Dimanche 5 avril 2020
Comment s'aérer et voir les arbres, les rameaux comme des promesses dans nos confinements ? Comment voir la nature autrement et pourtant vivre avec le danger ? Restons confinés, sauvons des vies et restons encore chez nous !
Psaume 92, 13 : « le juste pousse comme un palmier »
Lectures :
Psaume 92 puis Deut. 34, 1- 6 (Jéricho la ville des Palmiers) et Jean 12, 12-
21
La fête des rameaux, l’entrée presque triomphale de
Jésus dans la capitale est, comme toute manifestation glorieuse, dangereuse et
ambiguë. C’est l’unique manifestation triomphale de Jésus décrite dans les
évangiles. L’Eglise chrétienne a souvent associé ce jour d’acclamation à la
gloire de Pâques. Est-ce bien raisonnable ? Quelle est l’ambition ou quel
est le quiproquo des rameaux ? Jésus vient comme roi, mais quel roi ?
Comme Seigneur et comme serviteur comme crucifié et comme ressuscité !
Le christianisme a eu, depuis toujours, des liens
des relations difficiles avec les pouvoirs : Soit loin du pouvoir avec le
risque de la secte ou de la perte d’influence sur les réalités du monde et de
l’histoire…Soit collusion ou partage du pouvoir avec un effet de domination et
de radicalisation …Soit encore distance et lien en même temps : refus de
sacraliser les pouvoirs humains et bienveillance et neutralité si ces pouvoirs
accepte le religieux sans le contraindre.

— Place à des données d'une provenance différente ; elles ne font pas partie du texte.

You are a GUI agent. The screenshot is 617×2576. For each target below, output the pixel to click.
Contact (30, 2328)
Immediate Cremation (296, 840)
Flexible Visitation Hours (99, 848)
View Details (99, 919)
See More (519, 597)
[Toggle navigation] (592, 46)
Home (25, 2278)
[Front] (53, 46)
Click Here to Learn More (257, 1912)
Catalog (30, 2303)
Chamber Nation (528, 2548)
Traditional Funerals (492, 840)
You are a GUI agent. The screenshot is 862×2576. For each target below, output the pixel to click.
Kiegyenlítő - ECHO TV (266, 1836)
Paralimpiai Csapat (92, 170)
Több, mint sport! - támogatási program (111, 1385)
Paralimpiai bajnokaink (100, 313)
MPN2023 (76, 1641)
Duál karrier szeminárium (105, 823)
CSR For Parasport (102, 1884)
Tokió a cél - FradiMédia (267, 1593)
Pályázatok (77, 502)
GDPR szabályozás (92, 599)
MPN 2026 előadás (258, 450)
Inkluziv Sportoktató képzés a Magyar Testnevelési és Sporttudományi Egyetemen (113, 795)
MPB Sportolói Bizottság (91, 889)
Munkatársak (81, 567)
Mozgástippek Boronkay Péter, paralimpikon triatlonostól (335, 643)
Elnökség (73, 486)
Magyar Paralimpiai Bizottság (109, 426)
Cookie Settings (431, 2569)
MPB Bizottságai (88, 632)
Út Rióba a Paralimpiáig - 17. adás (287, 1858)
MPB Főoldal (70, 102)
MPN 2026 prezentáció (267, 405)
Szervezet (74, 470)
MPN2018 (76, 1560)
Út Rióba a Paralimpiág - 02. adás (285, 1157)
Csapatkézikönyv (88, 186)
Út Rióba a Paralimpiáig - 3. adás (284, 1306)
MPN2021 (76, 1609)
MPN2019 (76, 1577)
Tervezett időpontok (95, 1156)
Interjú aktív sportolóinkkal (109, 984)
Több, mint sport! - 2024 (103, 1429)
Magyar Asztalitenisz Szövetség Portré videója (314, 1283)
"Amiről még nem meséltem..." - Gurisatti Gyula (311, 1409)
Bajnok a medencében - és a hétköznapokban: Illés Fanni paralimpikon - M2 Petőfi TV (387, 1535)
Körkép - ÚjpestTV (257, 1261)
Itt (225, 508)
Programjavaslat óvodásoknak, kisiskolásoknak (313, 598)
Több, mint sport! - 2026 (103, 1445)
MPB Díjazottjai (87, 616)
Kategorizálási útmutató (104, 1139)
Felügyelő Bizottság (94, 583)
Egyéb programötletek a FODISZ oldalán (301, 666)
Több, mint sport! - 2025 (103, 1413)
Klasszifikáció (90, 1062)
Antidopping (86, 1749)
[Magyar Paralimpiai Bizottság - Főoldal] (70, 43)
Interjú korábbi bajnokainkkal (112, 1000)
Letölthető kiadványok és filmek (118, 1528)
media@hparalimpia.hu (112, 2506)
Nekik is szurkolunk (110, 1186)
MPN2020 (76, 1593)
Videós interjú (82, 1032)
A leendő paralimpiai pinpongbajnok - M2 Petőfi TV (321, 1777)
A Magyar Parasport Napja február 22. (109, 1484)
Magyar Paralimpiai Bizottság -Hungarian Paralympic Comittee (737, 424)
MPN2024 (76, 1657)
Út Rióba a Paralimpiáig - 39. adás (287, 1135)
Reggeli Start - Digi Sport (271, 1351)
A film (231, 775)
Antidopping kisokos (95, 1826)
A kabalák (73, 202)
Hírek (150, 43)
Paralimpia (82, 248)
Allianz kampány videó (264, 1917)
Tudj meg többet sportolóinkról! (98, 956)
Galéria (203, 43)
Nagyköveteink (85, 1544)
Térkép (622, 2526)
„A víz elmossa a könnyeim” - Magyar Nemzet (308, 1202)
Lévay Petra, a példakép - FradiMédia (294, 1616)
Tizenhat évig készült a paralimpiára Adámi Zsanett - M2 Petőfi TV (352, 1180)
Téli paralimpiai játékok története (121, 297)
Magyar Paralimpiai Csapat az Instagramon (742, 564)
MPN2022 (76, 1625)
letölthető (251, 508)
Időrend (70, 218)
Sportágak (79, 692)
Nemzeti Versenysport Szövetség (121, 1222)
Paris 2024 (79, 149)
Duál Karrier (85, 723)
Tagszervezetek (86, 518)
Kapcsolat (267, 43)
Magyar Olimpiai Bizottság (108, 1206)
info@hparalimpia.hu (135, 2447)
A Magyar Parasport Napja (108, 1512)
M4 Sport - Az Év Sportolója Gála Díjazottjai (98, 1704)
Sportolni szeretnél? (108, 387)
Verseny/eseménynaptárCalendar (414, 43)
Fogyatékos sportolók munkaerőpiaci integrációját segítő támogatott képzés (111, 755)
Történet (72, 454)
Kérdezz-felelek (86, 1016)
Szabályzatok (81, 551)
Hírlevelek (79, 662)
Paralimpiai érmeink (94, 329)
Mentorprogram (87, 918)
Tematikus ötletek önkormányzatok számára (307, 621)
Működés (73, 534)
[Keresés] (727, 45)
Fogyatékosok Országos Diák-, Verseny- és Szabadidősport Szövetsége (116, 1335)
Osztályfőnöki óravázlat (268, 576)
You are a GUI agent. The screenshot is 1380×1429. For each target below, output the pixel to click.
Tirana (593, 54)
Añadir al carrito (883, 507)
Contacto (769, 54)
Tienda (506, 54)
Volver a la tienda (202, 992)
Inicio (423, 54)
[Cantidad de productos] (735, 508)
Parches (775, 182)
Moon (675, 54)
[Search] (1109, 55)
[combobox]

On le sait bien, les protestants français sont heureux de la
laïcité !
Ce jour là, tout ce que Jésus avait fait et dit en Galilée,
se trouve rassemblé dans la joie, la reconnaissance et l’espérance éphémère
d’un salut non plus seulement personnel mais aussi communautaire ou national.
Ainsi va l’humanité et les groupes humains : de la forte espérance à la
déception. La foule est versatile, elle peut brûler ce qu’elle a adoré ;
elle peut adorer ce qu’elle a méprisé. Toute l’histoire des peuples est faite
de ces renversements qui invitent à la prudence et à la retenue manifestée par
Jésus, étrangement silencieux le jour des rameaux.
Ce jour de victoire ambiguë, ce jour d’exaltation,
est le commencement d’une semaine de tous les dangers et même du danger mortel,
avec les mêmes acteurs.
La foule sera déçue par Jésus : au cri de
sauve-nous ! de l’envahisseur et de l’occupant : Il restera
complètement insensible, jusqu’à entendre bientôt : Crucifie-le ! Aux
marques de reconnaissances et d’intronisation royale il préférera le dénuement
et partager son sort avec des condamnés ordinaires.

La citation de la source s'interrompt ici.